Dans ces conditions, il sera retenu, au regard des faits qui sont à l’œuvre dans le processus de formation de la situation de surendettement, que Madame, [Y], [R] ne pouvait manquer d’avoir conscience de ce processus d’endettement et qu’elle a, par son attitude délibérée, manifesté sa volonté non de l’arrêter mais au contraire de l’aggraver, sachant pertinemment qu’à l’évidence elle ne pourrait faire face à l’ensemble de ses engagements.
Dans ces conditions, il y a lieu de retenir que Madame, [Y], [R] ne remplit pas la condition de bonne foi exigée par les dispositions de l’article L.711-1 du code de la consommation, et, par conséquent, de la déclarer irrecevable en sa demande de traitement de sa situation de surendettement.
Les dépens resteront à la charge de l’État.
S’agissant des frais de procédure exposés et non compris dans les dépens, l’article 700 du code de procédure civile prévoit que le juge condamne la partie tenue aux dépens ou qui perd son procès à payer à l’autre partie la somme qu’il détermine, au titre des frais exposés et non compris dans les dépens.
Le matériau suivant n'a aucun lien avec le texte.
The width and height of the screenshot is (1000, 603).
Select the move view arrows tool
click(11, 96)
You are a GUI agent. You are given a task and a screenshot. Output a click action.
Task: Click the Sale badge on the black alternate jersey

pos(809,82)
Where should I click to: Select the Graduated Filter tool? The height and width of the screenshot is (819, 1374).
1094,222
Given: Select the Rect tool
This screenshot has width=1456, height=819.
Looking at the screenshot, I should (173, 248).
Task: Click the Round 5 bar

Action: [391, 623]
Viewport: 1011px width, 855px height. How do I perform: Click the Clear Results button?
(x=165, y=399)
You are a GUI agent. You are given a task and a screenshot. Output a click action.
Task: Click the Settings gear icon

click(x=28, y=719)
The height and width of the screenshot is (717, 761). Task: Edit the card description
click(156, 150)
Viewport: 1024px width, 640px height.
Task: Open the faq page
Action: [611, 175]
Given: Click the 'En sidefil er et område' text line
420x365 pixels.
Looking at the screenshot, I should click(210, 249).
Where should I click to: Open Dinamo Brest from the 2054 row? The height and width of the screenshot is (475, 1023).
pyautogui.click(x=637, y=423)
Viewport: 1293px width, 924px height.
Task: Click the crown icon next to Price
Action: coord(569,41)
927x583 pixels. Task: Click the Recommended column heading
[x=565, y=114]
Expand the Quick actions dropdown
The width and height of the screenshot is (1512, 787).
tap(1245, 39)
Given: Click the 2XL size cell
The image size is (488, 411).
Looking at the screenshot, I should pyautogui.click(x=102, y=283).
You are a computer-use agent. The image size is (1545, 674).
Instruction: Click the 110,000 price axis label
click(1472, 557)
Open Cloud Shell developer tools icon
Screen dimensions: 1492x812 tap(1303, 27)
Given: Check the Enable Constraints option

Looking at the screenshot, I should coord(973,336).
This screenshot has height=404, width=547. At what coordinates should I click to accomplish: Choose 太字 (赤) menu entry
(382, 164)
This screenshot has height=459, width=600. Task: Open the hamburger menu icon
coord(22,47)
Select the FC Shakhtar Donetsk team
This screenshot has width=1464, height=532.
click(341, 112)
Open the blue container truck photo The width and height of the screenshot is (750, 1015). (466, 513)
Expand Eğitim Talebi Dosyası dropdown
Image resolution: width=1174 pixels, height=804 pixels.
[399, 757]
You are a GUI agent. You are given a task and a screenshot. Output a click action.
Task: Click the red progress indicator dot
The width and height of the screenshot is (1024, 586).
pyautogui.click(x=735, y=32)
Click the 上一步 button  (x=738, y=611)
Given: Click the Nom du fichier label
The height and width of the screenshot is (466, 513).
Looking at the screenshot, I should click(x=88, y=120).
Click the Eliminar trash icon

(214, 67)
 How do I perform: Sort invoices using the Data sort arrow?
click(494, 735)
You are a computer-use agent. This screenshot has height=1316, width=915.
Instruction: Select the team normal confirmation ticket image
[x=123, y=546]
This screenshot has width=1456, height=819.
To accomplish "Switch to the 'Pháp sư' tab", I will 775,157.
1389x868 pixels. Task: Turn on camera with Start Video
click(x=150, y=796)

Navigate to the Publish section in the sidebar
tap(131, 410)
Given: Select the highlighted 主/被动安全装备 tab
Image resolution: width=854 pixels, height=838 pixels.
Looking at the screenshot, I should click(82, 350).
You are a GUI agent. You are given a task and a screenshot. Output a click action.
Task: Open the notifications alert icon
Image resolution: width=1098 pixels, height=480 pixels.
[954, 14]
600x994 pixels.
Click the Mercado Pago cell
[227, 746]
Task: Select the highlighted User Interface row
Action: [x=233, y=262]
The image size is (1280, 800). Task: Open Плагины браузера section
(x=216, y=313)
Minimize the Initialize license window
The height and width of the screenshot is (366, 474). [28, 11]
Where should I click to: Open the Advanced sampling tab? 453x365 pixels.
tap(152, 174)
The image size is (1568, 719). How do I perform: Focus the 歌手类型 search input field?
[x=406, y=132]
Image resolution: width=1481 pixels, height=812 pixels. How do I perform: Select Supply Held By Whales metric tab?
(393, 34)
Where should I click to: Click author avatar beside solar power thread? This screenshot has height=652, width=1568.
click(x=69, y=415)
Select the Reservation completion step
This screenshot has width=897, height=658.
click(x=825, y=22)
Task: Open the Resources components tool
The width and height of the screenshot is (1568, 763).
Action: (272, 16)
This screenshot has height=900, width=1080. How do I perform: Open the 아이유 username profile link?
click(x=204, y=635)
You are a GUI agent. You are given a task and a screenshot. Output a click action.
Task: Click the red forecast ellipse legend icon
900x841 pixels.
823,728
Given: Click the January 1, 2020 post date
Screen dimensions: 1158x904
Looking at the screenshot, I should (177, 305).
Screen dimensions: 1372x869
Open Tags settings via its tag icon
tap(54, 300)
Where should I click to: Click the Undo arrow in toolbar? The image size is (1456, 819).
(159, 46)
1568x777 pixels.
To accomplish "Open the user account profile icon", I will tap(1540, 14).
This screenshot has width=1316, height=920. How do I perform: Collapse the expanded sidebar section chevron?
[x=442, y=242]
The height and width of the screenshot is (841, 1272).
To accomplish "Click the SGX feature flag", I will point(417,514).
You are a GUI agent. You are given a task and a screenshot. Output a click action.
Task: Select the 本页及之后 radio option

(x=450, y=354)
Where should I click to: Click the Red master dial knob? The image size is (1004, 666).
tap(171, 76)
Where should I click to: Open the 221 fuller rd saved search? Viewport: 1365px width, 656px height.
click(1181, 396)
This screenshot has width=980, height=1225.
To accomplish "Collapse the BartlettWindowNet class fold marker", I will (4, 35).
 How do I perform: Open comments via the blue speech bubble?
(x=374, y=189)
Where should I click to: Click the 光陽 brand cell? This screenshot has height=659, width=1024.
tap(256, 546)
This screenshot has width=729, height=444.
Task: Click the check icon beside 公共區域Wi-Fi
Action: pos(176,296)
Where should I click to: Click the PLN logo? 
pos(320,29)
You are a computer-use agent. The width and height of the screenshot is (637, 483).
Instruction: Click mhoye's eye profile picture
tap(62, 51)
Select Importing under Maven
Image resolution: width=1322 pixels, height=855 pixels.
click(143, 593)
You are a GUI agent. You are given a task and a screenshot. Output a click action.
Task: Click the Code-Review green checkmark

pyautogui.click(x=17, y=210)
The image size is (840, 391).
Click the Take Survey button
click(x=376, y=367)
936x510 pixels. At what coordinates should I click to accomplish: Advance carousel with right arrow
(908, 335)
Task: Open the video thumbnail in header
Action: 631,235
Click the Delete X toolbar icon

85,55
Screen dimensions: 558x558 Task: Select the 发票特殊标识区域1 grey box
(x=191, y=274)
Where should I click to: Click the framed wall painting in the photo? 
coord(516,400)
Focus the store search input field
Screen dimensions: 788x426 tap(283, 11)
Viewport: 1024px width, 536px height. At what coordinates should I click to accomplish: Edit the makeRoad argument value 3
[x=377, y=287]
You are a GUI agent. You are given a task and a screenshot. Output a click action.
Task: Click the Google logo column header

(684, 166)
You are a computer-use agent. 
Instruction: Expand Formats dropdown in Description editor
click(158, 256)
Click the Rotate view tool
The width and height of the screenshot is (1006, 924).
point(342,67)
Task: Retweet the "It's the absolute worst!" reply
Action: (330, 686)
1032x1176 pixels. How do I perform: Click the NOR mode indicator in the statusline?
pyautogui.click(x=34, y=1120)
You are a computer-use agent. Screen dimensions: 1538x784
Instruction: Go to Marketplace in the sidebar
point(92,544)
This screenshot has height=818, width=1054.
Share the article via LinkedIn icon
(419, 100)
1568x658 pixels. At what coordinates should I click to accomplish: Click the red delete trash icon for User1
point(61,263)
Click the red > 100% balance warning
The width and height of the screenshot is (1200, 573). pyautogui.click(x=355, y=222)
Dans tous les cas, le juge tient compte de l’équité ou de la situation de la partie condamnée.
En l’espèce, il n’apparaît pas inéquitable de débouter Monsieur, [M], [L] de sa demande formée sur le fondement de l’article 700 du code de procédure civile.
Les dépens resteront à la charge de l’État.
Conformément à l’article R.713-5 du code de la consommation, le jugement est rendu en dernier ressort.
* * * * *
* * *
PAR CES MOTIFS
Le juge des contentieux de la protection, statuant après débats en audience publique, par jugement par jugement contradictoire, en dernier ressort, susceptible de pourvoi en cassation, et prononcé par mise à disposition au greffe,
DECLARE le recours exercé par Monsieur, [M], [L] recevable mais y fait pas droit,
DIT que Madame, [Y], [R] ne satisfait pas à la condition de bonne foi posée par l’article L. 711-1 du code de la consommation,
En conséquence,
DECLARE Madame, [Y], [R] irrecevable en sa demande de traitement de sa situation de surendettement,
DEBOUTE Monsieur, [M], [L] de sa demande au titre des frais irrépétibles,
DÉBOUTE les parties de leurs demandes plus amples ou contraires,
DIT que les dépens resteront à la charge de l’État,
RAPPELLE que la présente décision est exécutoire de plein droit,
DIT que la présente décision sera notifiée à la débitrice et aux créanciers par lettre recommandée avec accusé de réception et communiquée à la commission de surendettement des particuliers du Var.
Ainsi fait,jugé et prononcé par mise à disposition au greffe de la juridiction les jours, mois et an susdits. En foi de quoi le présent jugement a été signé par le juge des contentieux de la protection et le greffier.